Teamwork can solve any problem, at any time, anywhere. Sometimes teamwork can help people do things they do not want to, like leaving the warmth of their comfort zone, even though good things come from it. At Camp Caribou this situation occurred several times on the low ropes. One particular challenging element was a small wooden platform the we needed to fit twelve people on at the same time for twenty seconds. At first, it seemed impossible, because twelve people takes up a lot of space, and we had to all stay balanced. Then, we collectively evolved our strategy. Someone suggested that to conserve space, we could stand on one foot or on each other's feet. Another thought it would be smart of we leaned back locking arms with someone on the other side to stay balanced. After an hour of working as a unit in order to figure out the issue, we still couldn't stay on and the instructor had to tell us how so we could get to lunch on time. But that's not important. What's important is that we powered through as a team, didn't give up or lose interest after an hour of disappointment, and didn't succumb to the fact that the other group completed this seemingly impossible task in under five minutes. We held together like a brick wall and didn't let anything bring us down.
Courage and teamwork together at work are like an unstoppable force and an immovable object together as one. They are the foundations of communities, families, and friendships.
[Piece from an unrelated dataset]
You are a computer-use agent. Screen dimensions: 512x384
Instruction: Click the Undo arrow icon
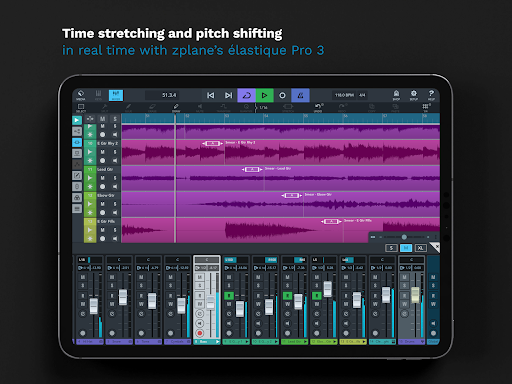[318, 107]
They also allow individuals to become greater beings through their actions and impact on one's life. A few people were terrified of the haunting tree that would surely take them to their deathbed as they zip down Satan's ride into the Antarctic cold pond. Once the more bold people started ascending the great pine tree to the platform seated above, some of the fear wore off from the crowd of onlookers, although others remained petrified. When the time came that only the last few people remained to go, the senior boys rallied together in enthusiasm in an effort of persuasion. As the last boys scrambled up the minute staples attached to the tree, cheers of support and enthusiasm rippled through the forest like an earthquake. With the departure of each one of those last boys came a cry of celebration. Only a few second-guessed themselves climbing up the tree, but with the help of their classmates, they pushed on until reaching the top. Afraid of stepping off the platform once firmly attached to the zipline, the boys gave a countdown to the climber, setting them off on their fast, aerial ride to the far side of the lake. The whole class agreed that this was the best experience of the entire trip.
In conclusion, the ninth grade Camp Caribou trip helped boys overcome their fears, make new friends, and learn things about themselves that they hadn't known before. They were able to work as a unit for the goals of another and step miles outside of their comfort zone.